You can retrieve data write status of a file destination to find information like how many files have been written out fully, or are queued for being written out.
- Nexla API
GET /data_sinks/6745/metrics/files_stats
...
Optional Parameters
{
"from": <UTC datetime in '%Y-%m-%dT%H:%M:%S' format>,
"to": <UTC datetime in '%Y-%m-%dT%H:%M:%S' format>,
"status": "one of NOT_STARTED/IN_PROGRESS/COMPLETE/ERROR/PARTIAL"
}
- Nexla API
{
"status": 200,
"metrics": {
"data": {
"COMPLETE": 17
},
"meta": {
"currentPage": 1,
"totalCount": 1,
"pageCount": 1
}
}
}
You can view write status and history per file of a file destination.
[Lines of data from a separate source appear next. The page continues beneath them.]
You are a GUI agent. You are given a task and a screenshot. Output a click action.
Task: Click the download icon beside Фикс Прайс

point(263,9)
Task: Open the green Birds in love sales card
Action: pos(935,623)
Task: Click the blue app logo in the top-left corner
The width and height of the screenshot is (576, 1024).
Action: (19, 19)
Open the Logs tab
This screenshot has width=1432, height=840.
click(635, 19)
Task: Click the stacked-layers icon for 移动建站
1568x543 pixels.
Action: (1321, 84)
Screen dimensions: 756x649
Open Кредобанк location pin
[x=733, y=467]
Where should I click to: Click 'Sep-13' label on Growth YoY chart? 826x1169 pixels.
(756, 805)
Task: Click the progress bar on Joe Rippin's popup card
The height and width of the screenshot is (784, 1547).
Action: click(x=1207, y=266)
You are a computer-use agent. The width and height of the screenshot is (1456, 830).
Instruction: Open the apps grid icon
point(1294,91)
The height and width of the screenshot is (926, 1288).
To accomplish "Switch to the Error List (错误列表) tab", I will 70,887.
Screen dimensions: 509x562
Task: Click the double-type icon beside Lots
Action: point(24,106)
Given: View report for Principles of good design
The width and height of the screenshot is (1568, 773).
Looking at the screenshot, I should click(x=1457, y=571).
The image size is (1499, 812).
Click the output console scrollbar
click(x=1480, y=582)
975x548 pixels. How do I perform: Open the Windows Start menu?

The file destination write history methods below return one entry per file by aggregating all write events for each file.
- Nexla API
- Nexla CLI
/data_sinks/<data_sink_id>/metrics/files
...
Optional Parameters
{
"from": <UTC datetime in '%Y-%m-%dT%H:%M:%S' format>,
"to": <UTC datetime in '%Y-%m-%dT%H:%M:%S' format>,
"status": "one of NOT_STARTED/IN_PROGRESS/COMPLETE/ERROR/PARTIAL",
"page": <integer page number>,
"size": <number of entries in page>
}
nexla destination write-stats <destination_id> [options]
...
options
-d,--days (int) Number of days ago to get the metrics, default is 7
-s,--start (string) UTC datetime in '%Y-%m-%dT%H:%M:%S' format
-e,--end (string) UTC datetime in '%Y-%m-%dT%H:%M:%S' format, default is current time. -s/--start required for this option.
- Nexla API
- Nexla CLI
{
"status": 200,
"metrics": {
"data": [
{
"dataSetId": 11429,
"size": 7750996,
"writeStatus": "COMPLETE",
"sinkId": 6745,
"recordCount": 285,
"name": "/nexlatests/dataout/rel22/anyof/1/dataset-11429-000000000000.json",
"id": null,
"lastWritten": "2019-08-16T20:57:49Z",
"runId": 1565912396852,
"error": null
}
],
"meta": {
"currentPage": 1,
"totalCount": 1,
"pageCount": 1
}
}
}
File Name Size Records Status Dataset ID Last Written (UTC)
-------------------- ------- --------- -------- ------------ ---------------------
/files/demo-1.csv 501689 792 COMPLETE 7751 2019-05-03T21:57:25Z
/files/demo-2.csv 2789267 4383 COMPLETE 7751 2019-05-03T21:57:22Z
You can also bypass per file aggregation and fetch full ingestion history of each file even if it was written out multiple times. This is relevant for scenarios where the destination has been configured to write out the same file name in every ingestion cycle
- Nexla API
GET /data_sinks/<data_sink_id>/metrics/files_raw
...
Optional Parameters
{
"from": <UTC datetime in '%Y-%m-%dT%H:%M:%S' format>,
"to": <UTC datetime in '%Y-%m-%dT%H:%M:%S' format>,
"status": "one of NOT_STARTED/IN_PROGRESS/COMPLETE/ERROR/PARTIAL",
"page": <integer page number>,
"size": <number of entries in page>
}
- Nexla API
{
"status": 200,
"metrics": [
{
"dataSetId": 11429,
"size": 7750996,
"writeStatus": "COMPLETE",
"sinkId": 6745,
"recordCount": 285,
"name": "/nexlatests/dataout/rel22/anyof/1/dataset-11429.json",
"id": null,
"lastWritten": "2019-08-16T20:57:49Z",
"runId": 1565912396852,
"error": null
},
{
"dataSetId": 11429,
"size": 7750996,
"writeStatus": "COMPLETE",
"sinkId": 6745,
"recordCount": 285,
"name": "/nexlatests/dataout/rel22/anyof/1/dataset-11429.json",
"id": null,
"lastWritten": "2019-08-15T20:57:49Z",
"runId": 1565912396852,
"error": null
}
]
}
Other Monitoring Events
See the section on Monitoring resources for method to view destination errors, notifications, quarantine samples, and audit logs.